SHELL POINT, Fla. (WTXL) — It's a cloudy but peaceful start to the weekend in shell point. Barely a wave in the Apalachee Bay. The water is like glass. A perfect day to teach kids about the powers of nature.
"They learn how to sail these boats and they're doing a capsize drill right now."
Bob Graves is with the Apalachee Bay Yacht Club. He's teaching young sailors what to do when the unexpected happens.
"We've seen boats out here go over and people don't know how to bring them upright and they've needed assistance."
Graves lives in the Shell Point area, a stone's throw away from the Gulf of Mexico. He doesn't roll the dice when it comes to hurricanes and for good reason.

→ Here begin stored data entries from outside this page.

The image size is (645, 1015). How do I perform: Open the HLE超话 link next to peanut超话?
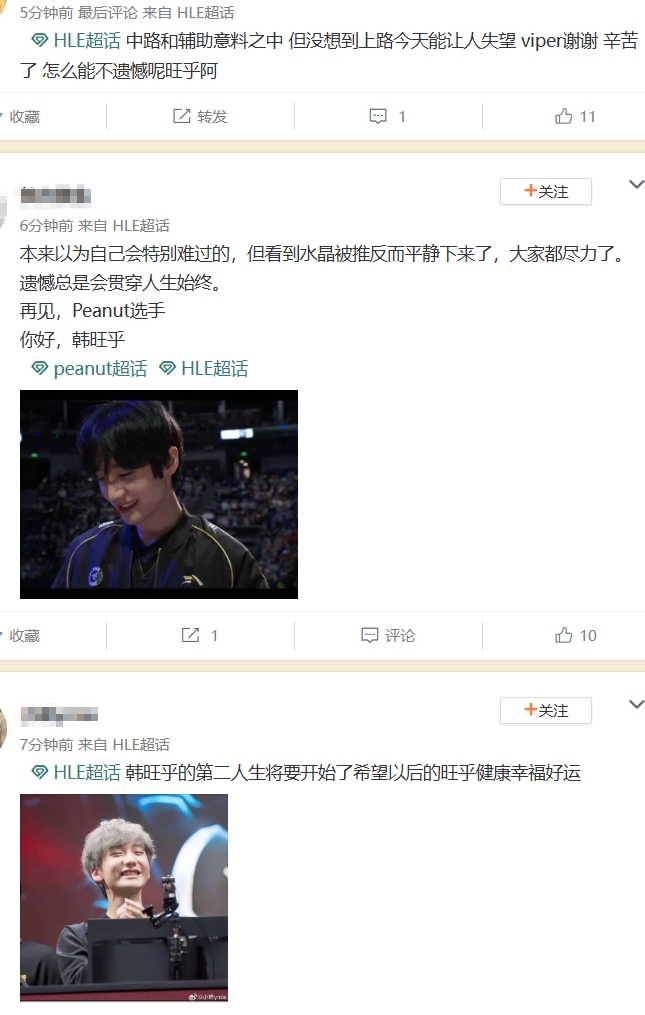pyautogui.click(x=214, y=368)
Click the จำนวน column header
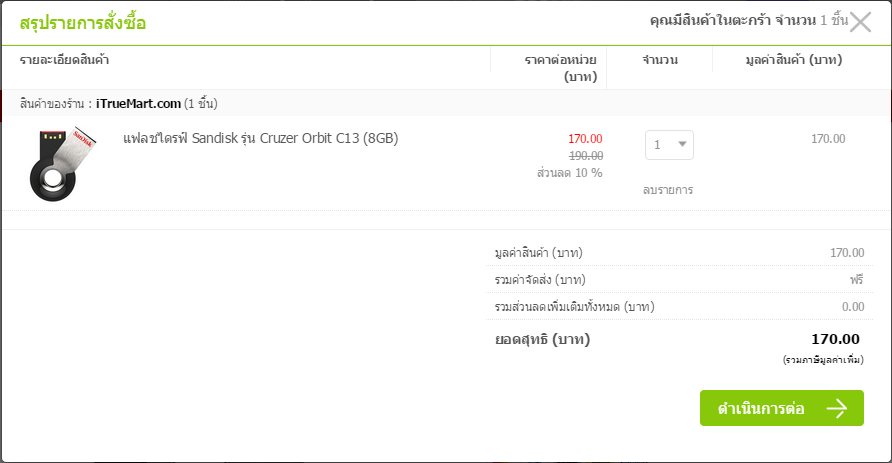This screenshot has width=892, height=463. (x=660, y=60)
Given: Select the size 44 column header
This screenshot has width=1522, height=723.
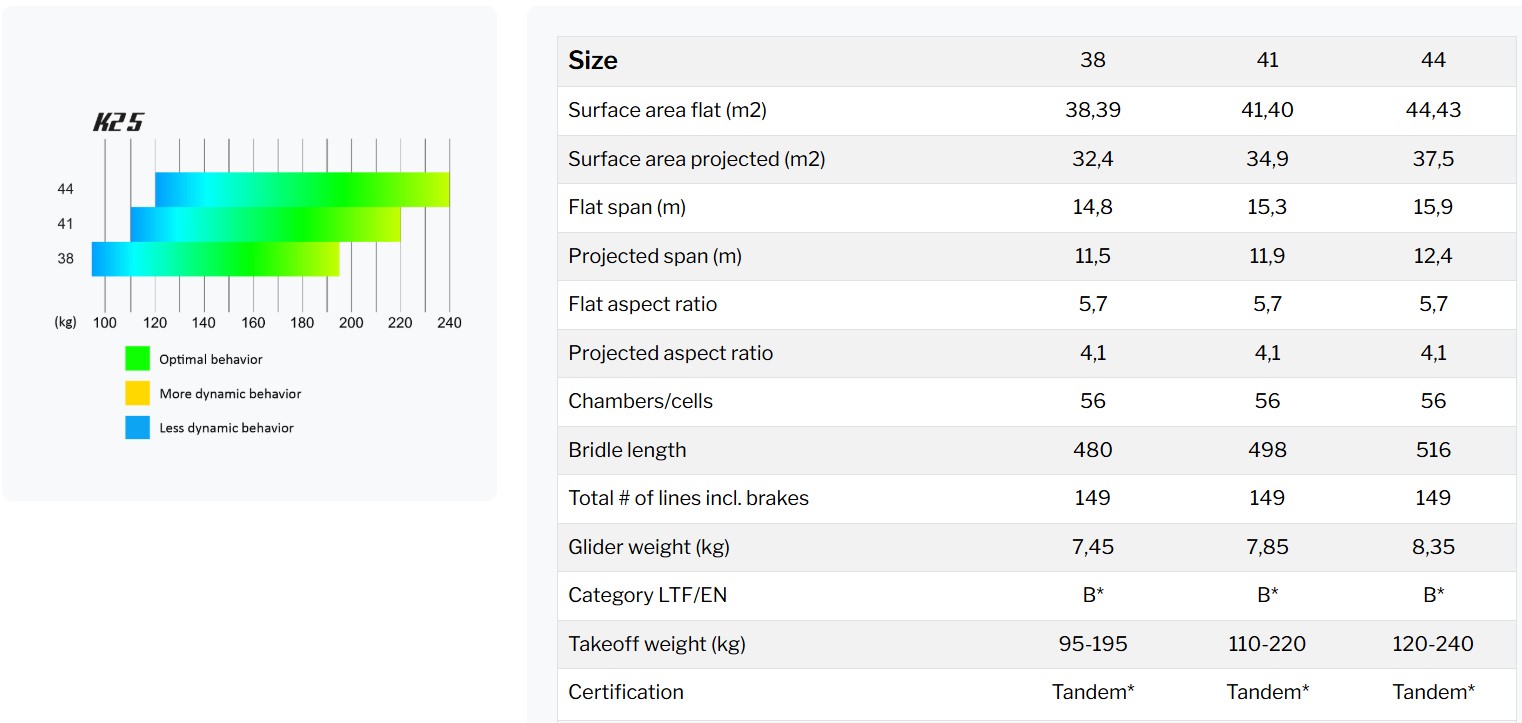Looking at the screenshot, I should coord(1433,61).
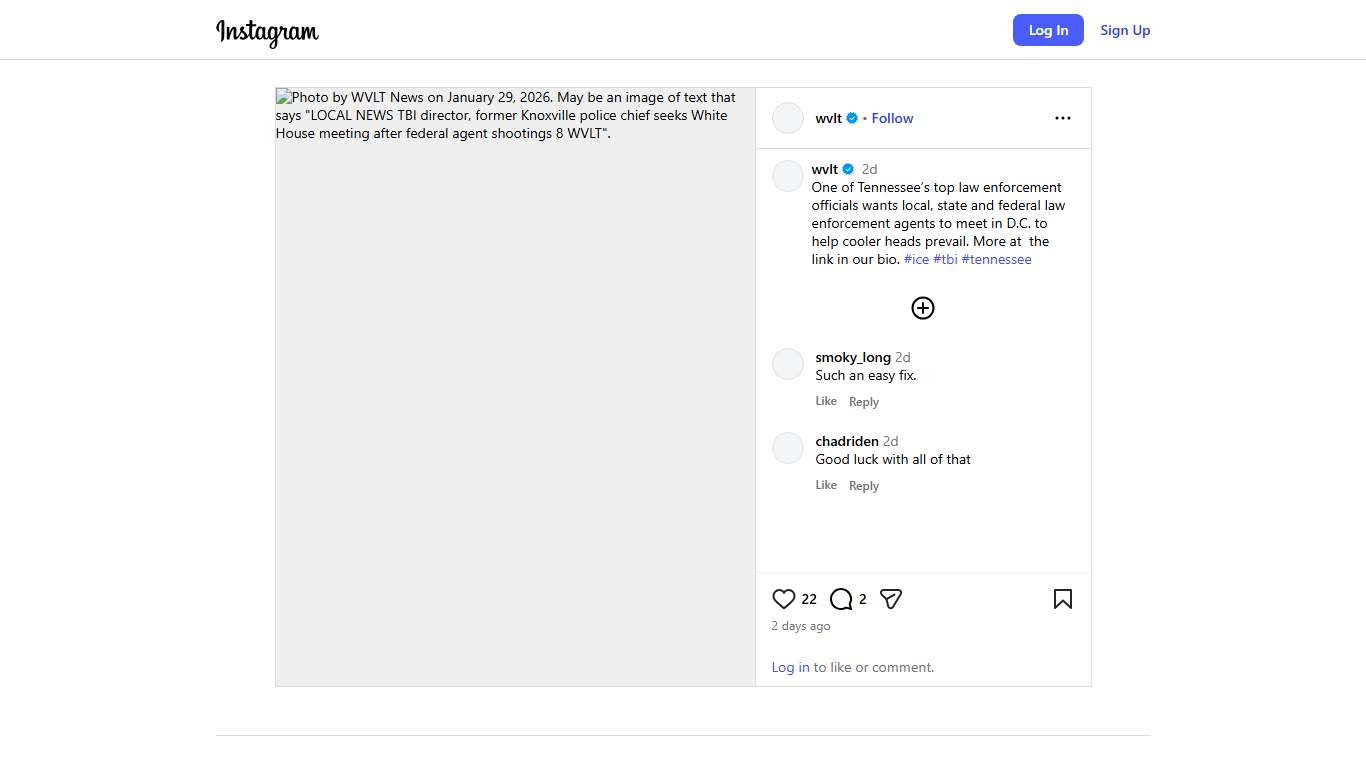
Task: Click smoky_long's profile avatar
Action: [788, 364]
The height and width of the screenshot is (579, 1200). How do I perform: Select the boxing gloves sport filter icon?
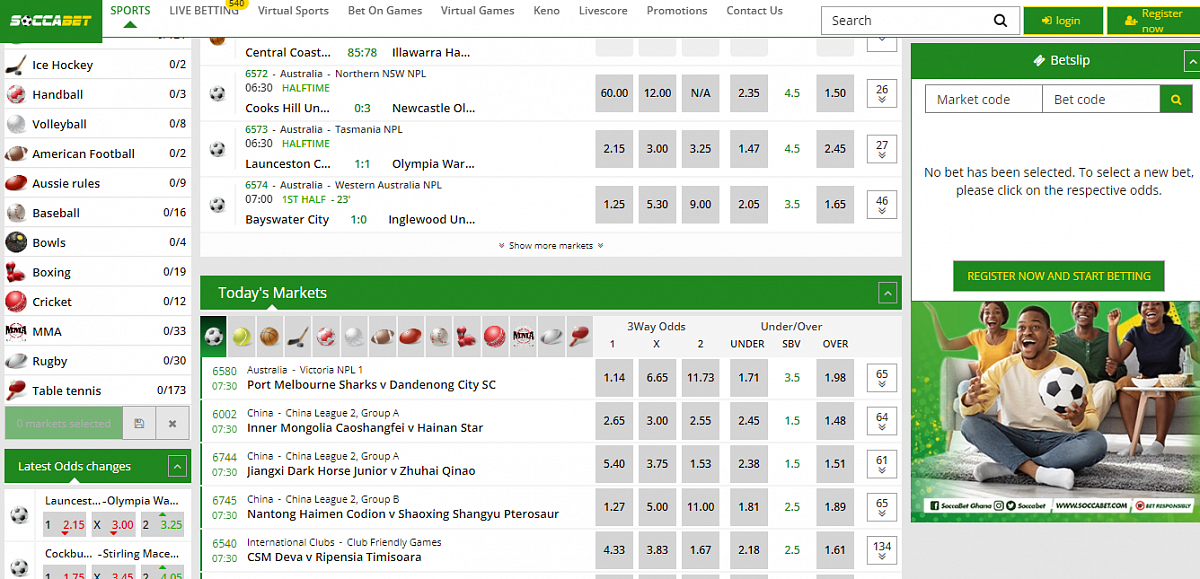[466, 337]
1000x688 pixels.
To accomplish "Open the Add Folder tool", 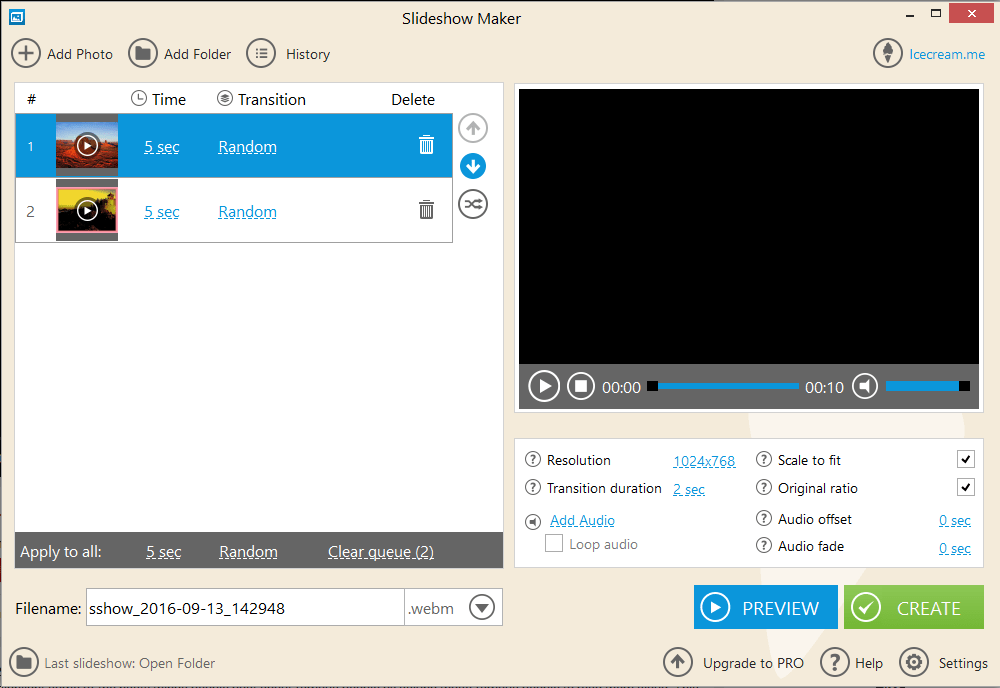I will tap(143, 53).
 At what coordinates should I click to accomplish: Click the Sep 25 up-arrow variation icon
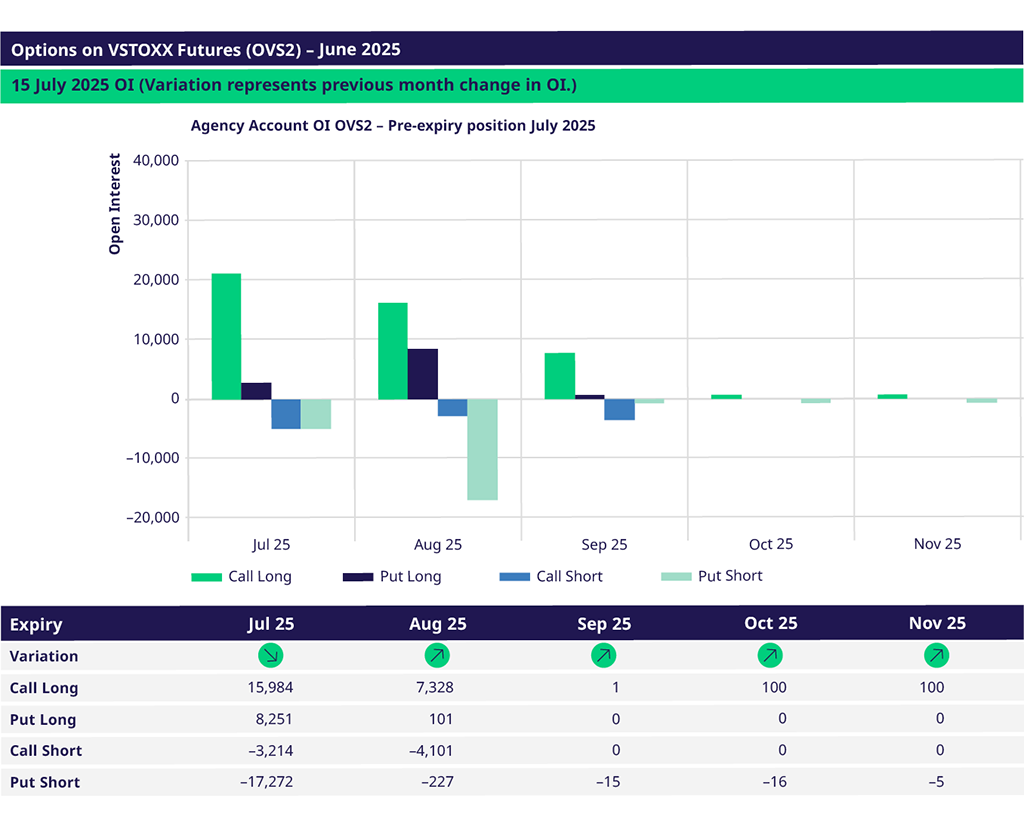point(603,656)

"Yeah, I was in Tallahassee for Hurricane Michael. Here, the water got up to four feet under the homes so staying here would have been inadvisable for anyone."
All eyes now in the Caribbean Sea as Elsa barrels through the Atlantic.
"Even if it goes to the west of us, we feel some kind of effect here."
Pamela Brownell has been with Franklin County Emergency Management for 17 years. She stresses it's important for people to have a hurricane plan and be ready to evacuate.
"It's important that when we say it's time to go that everybody gets moving and gets out safely otherwise, they won't get out and they're stuck here. And once the storm starts, if you have a medical emergency...we can't get to ya."
In case of a hurricane, Franklin County will offer transportation to people who need it at certain locations, where they can meet up and be taken to a safe destination.
"You need to be there with your stuff ready to go and we actually take you to a shelter in Leon County."
Brownell encourages Franklin County residents to sign up for emergency text alerts. A service that will give important lifesaving information.
"Once we activate, then we'll set up hotlines and have somebody here basically answer questions."
It's too soon to tell what impacts Elsa could bring to the Big Bend. Something the First Alert Weather Team will be watching through the weekend.